今回、東京大学大学院医学系研究科 寺田晋一郎 助教、松崎政紀 教授、自然科学研究機構生理学研究所 小林憲太 准教授らの共同研究グループは、自発的もしくは音キューに応じて外発的に運動を開始するという、ふたつの異なった文脈に基づき同じ運動を開始する課題を行っているマウスの脳活動を、前頭葉前方に位置する高次運動野とその後方に位置する一次運動野(注1)において単一細胞レベルで詳細に測定しました。その結果、高次運動野浅層部の神経細胞は文脈情報という抽象度の高い活動を、一次運動野深層部の神経細胞は具体的な動作と一致した抽象度の低い活動を安定して示すのに対し、その中間に位置する一次運動野浅層部の神経細胞や高次運動野から一次運動野へと入力する神経細胞では、個体の運動成績の向上に伴い、抽象度の低い活動から高い活動へと動的に変化することを発見しました。本研究成果は脳における情報処理原理の一端を明らかにするもののみならず、運動学習や制御メカニズムの解明により運動疾患の病態解明にも貢献することが期待されます。

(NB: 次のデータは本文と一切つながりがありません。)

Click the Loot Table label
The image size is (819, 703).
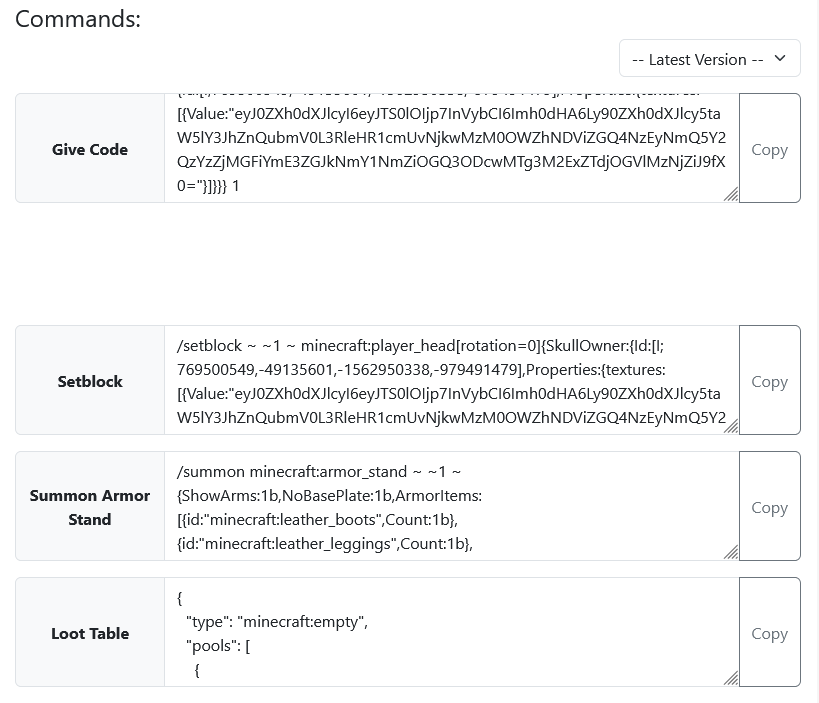pos(90,633)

本研究成果は、2022 年 10 月 18 日(米国東部時間)に米国科学誌「Cell Reports」のオンライン版に掲載されました。
本研究は、日本学術振興会(JSPS)科研費(17H06309, 19H01037, 19K23772, 20K15927, 22H05160)、日本医療研究開発機構(AMED)(JP17dm0107053, JP18dm0107150, JP22dm0207001)、中谷医工計測技術振興財団、東京医学会の支援により実施されました。